Он повернул к нам голову. В полумраке комнаты резко выделялись белки его глаз.
— Кто там? — спросил он.
— Мы тебе хлеба принесли, — ответил я.
— Он очень горячий, прямо из печки, — добавил Бен, одолевая комок в горле.
— А, отлично! — сказал отец, жестом приглашая нас войти.
В кабинете стоял острый запах немытого тела и чувствовалась пивная вонь.
Я поставил тарелку на стол и собрался уходить.
Отец поднялся и потер руки.
— Ну а вы, ребятки, чем занимаетесь? — спросил он, подходя к столу.
— Мы по большей части занимались диверсионными операциями в саду, — ответил Макс.
Он даже сделал шаг вперед, чтобы отец мог его получше рассмотреть.

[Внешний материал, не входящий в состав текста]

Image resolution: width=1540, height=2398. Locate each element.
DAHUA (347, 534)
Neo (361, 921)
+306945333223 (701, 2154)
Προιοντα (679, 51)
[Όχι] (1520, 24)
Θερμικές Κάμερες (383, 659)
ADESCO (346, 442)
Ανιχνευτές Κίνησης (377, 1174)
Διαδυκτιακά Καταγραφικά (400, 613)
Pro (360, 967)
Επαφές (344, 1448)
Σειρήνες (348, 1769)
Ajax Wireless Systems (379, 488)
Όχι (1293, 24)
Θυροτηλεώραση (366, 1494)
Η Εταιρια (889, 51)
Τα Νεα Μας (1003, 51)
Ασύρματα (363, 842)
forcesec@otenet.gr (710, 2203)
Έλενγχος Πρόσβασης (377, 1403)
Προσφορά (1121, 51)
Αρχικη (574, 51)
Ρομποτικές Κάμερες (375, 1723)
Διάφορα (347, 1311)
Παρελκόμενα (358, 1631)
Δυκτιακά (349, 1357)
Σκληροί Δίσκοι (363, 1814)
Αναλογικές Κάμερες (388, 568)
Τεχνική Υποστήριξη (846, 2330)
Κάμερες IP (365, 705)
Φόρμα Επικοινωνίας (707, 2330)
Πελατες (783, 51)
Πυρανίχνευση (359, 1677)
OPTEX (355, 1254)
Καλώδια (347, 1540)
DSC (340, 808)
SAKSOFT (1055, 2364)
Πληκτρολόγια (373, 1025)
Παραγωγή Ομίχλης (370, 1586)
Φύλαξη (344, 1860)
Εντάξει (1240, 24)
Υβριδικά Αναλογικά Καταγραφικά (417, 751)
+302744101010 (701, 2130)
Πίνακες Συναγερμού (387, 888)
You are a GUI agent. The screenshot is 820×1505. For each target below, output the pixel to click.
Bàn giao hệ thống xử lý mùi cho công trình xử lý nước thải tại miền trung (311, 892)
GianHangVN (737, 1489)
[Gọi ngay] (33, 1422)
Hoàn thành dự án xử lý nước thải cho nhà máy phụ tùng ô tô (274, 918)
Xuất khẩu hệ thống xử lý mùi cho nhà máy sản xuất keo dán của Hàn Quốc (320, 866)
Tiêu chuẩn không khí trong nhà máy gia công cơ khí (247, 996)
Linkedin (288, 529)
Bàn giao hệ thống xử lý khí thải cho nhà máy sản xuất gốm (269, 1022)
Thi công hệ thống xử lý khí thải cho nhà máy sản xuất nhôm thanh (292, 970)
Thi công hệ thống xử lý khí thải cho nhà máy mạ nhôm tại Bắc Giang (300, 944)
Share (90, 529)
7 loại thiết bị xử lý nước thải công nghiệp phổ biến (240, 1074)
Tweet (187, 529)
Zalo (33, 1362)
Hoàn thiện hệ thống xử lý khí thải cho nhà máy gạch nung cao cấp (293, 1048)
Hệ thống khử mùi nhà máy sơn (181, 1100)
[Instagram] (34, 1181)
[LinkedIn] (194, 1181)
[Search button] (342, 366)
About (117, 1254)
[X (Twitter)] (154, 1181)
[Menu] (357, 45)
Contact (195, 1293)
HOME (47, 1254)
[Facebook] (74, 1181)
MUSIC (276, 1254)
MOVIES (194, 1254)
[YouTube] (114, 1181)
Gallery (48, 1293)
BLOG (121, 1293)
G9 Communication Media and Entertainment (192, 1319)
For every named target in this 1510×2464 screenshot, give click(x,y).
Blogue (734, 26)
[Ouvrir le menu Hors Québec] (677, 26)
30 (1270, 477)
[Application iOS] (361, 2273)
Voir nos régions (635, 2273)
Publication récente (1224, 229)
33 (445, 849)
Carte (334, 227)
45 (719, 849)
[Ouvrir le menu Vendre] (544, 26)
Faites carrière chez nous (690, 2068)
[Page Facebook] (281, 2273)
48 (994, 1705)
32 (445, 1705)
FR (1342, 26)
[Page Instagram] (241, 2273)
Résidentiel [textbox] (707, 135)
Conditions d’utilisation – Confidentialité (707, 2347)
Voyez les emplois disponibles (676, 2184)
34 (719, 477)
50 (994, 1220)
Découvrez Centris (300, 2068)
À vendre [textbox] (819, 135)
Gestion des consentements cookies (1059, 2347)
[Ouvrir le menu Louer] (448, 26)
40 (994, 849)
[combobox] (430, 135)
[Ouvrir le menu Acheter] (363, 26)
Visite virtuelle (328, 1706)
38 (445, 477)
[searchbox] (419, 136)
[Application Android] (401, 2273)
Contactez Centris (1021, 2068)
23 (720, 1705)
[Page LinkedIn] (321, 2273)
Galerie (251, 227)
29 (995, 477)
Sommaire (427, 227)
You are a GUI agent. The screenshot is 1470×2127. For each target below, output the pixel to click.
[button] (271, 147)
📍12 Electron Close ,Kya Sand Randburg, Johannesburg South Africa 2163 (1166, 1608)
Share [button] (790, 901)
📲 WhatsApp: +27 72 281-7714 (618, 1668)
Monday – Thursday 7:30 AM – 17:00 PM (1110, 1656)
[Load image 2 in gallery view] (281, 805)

— Бесстрашные воины! — тоном благословения ответил отец.
Он взял ломоть хлеба и оглядел его снизу. Затем разломил, опустил половину в варенье и отправил в рот.
— А над чем вы работаете? — спросил Макс.
— Я? Ну, я пытаюсь соскоблить плесень с парочки старых формул теплового рассеяния.
— А можете рассказать подробнее? — продолжал расспрашивать Макс, пряча руки за спину.
— Брось! — сказал я ему. — Пошли вниз, поедим.
Отец, не обращая на меня внимания, охотно принялся объяснять:
— Я пытаюсь свести расплав активной зоны Солнца к определенному численному значению, используя для этого кривую потенциального теплового рассеяния.
Губы его были испачканы вареньем.
— То есть, другими словами, вы пытаетесь предсказать, когда Солнце взорвется? — спросил Макс.
Ради столь важного вопроса он подошел вплотную к столу. Отец бросил на него беглый взгляд, а потом поглядел на меня, видимо сравнивая, и ответил:
— Ну, в определенном смысле можно и так сказать… — Он не спеша подошел к окну, взял маркер и потыкал им в воздух. — Если у вас, ребятки, есть пара минут, я могу показать вам, как это выводится. Вот смотрите, я пишу дифференциальное уравнение зависимости солнечной радиации и определенного…
— Пап, мы же еще не обедали, — сказал я.
— А! — откликнулся отец с явным разочарованием. Он развернулся всем телом и сердито посмотрел на прикрепленный к стене лист бумаги. — Тогда идите есть! — скомандовал он, указывая рукой на выход. — Идите и ешьте хлеб, который испекла твоя мать. — Он сделал паузу, а потом закончил совсем другим, извиняющимся тоном: — Спасибо, что навестили меня.
— Удачи вам с Солнцем, мистер Нельсон, — пожелал ему Макс.
Мы направились к кухне, где нас ждал мамин хлеб. На лестнице Макс замедлил шаги и объявил:
— Твой отец точно дурнее наших двух отцов, вместе взятых.
Его отец продавал машины в местном представительстве «Бьюика», а родитель Бена работал в магазине ковров. Я обернулся и увидел силуэт отца, стоявшего в дверном проеме кабинета. Мы забыли закрыть дверь, и, по-видимому, он услышал замечание Макса. Мне сделалось стыдно за то, что мы нарушили его покой. Я привел этих сыновей мелких буржуа в его святилище, в его королевство, и теперь он станет посмешищем для всей школы.
На кухне нас встретила мама. Она надела фартук и выкладывала на блюдо целую пирамиду сэндвичей. Они были разрезаны так, как обычно режут для дошкольников — на треугольники и со срезанной коркой. Каждый украшала веточка тимьяна. Мне теперь и это показалось стыдным, и я покраснел.
— Ну что, есть там признаки жизни? — спросила мать про отцовский кабинет.